She talks about being a developer and how she got started
Tell us about yourself
I am a Software Developer for the Wisconsin Internet Mapping group at the US Geological Survey. I build applications that support the USGS and other federal science initiatives. I’m a wife and a mother of two. I love mountain biking, my family, and my job.
What do you work on?
One of my projects is an application to help promote the recovery of endangered species by determining whether pesticide use in a certain geographic area may affect a listed species. Farmers visit the map to make sure that the pesticide they intend to use is allowed.
Another project is used to collect data when a hurricane hits an area. Field personnel record significant activity from Geo-located sensors (like storm tide sensors) deployed at different sites. Data and reports are used by managers to help them determine the degree of response they should take for their area/community.
How did you first get started in your career in tech?
I have an undergrad degree in Geography with a focus on Urban Planning.

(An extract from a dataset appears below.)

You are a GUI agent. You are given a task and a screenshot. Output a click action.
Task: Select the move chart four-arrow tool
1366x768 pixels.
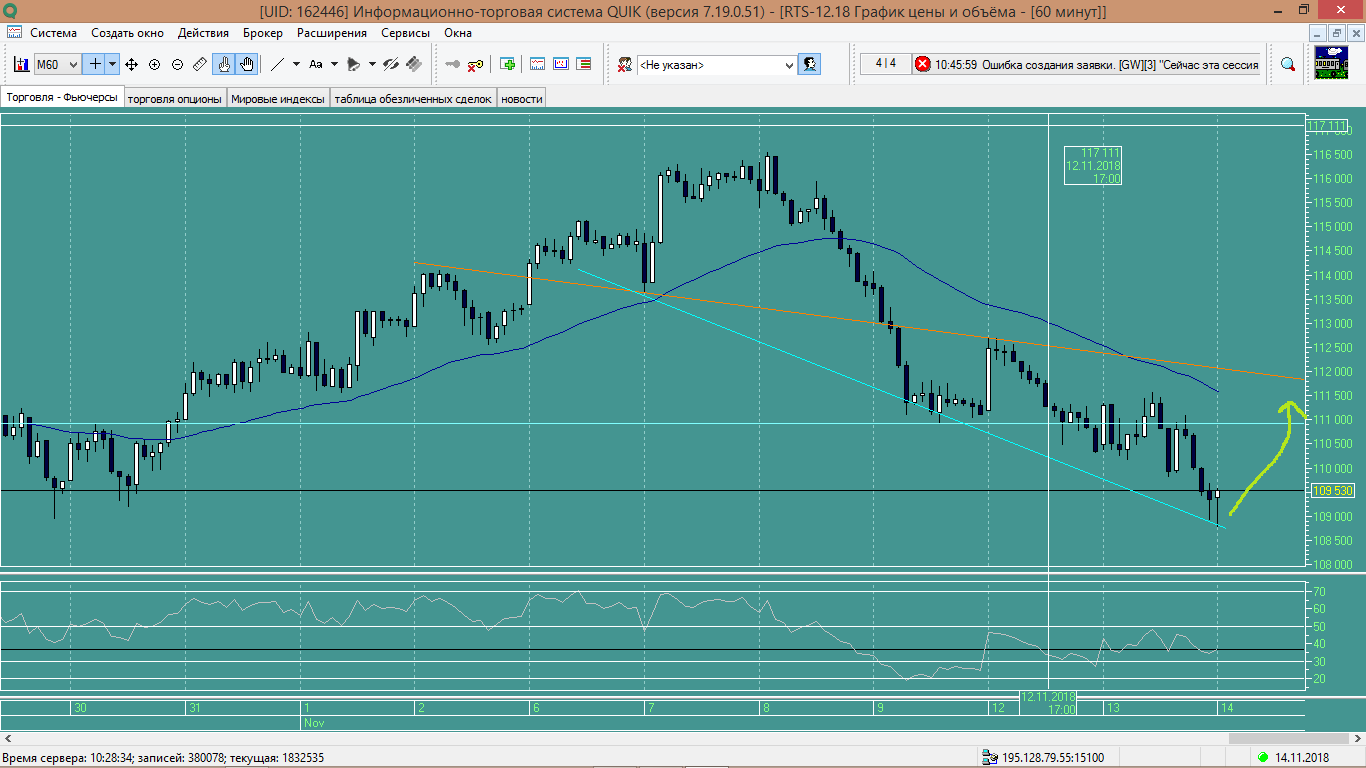tap(131, 64)
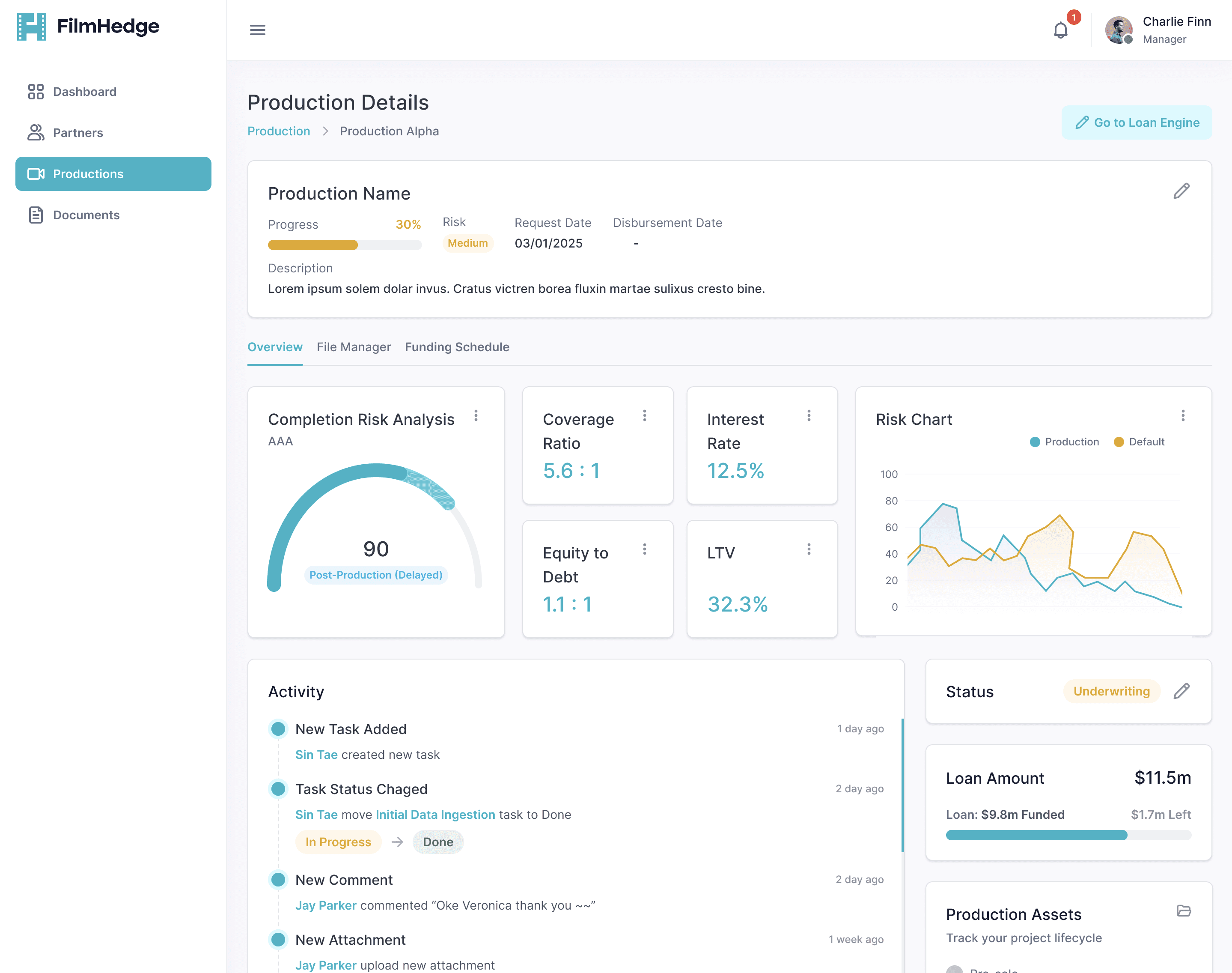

After a semester in the Master’s Degree program, I realized my dreams of curbing urban sprawl and ending over-consumption of our resources were not as easily attainable as I thought.
I changed course and got certified in GIS. I was a GIS Analyst for 4 years, before going back to school again for a 2-year Programming degree.
How did you develop your technical skills?
I developed my technical skills slowly over time with a lot of practice. Once I decided that I wanted to do more with GIS (Geographical Information Systems) rather than be a cartographer, I went back to school for a 2-year degree in Programming.
The degree definitely helped build that foundation of programming for me. StackOverflow.com and various other websites helped me whenever I got stuck on something.
How do you keep up with changes in technology?
What does success mean to you in your career?
Success to me can be measured in daily accomplishments all the way up to the major release of a huge application. This is one thing I love about my job.
I can struggle and search out answers to a problem I’m having, and get frustrated that I can’t figure it out. But then there’s that moment when I finally get it and the code works! That is such a great feeling! That is success to me.
Having positive user’s feedback about an application I’ve created is also success. Knowing that I am creating applications that will be used for flood relief or to protect endangered species is major success for me.
What is your work culture like?
One of the things I love about my job is the work culture we have. There is a sense of this extended family within our group. Our boss is laid-back and encourages us to do our best. He shows he has complete confidence in our abilities and praises our work when we succeed.
Our team is pretty spread out, with developers from California all the way to New York. We do a lot of Google Hangouts, group chats, get together for our yearly retreat, and usually attend a professional conference.
Most of our projects involve a few developers working together on different aspects of the project. We all work hard and rely on each other for help and support. We follow through on that reliance.
Is a career in tech something that anyone can tackle?
I think anyone can tackle any job they set their mind to, if they try and learn. Would just anyone want to pursue a job in tech? I don’t think they would.
I wasn’t sure I wanted to initially. In all honesty, my husband talked me into pursuing it when I was trying to figure out what I wanted to go back to school for. I love doing puzzles, I am a very analytical person, I kind of like things done in a certain way (usually my way) and I am determined to get something done right.
I think the most important thing to consider is, you need patience to be in tech. Applications are not created within an hour and constantly learning new skills requires time and practice.
What is the key to your success?
I’m a hard-worker, a team-player and can get along with almost any type of personality. In my experience, working in tech means working in a team, and being able to work together and communicate, regardless of gender or any other differences, is important.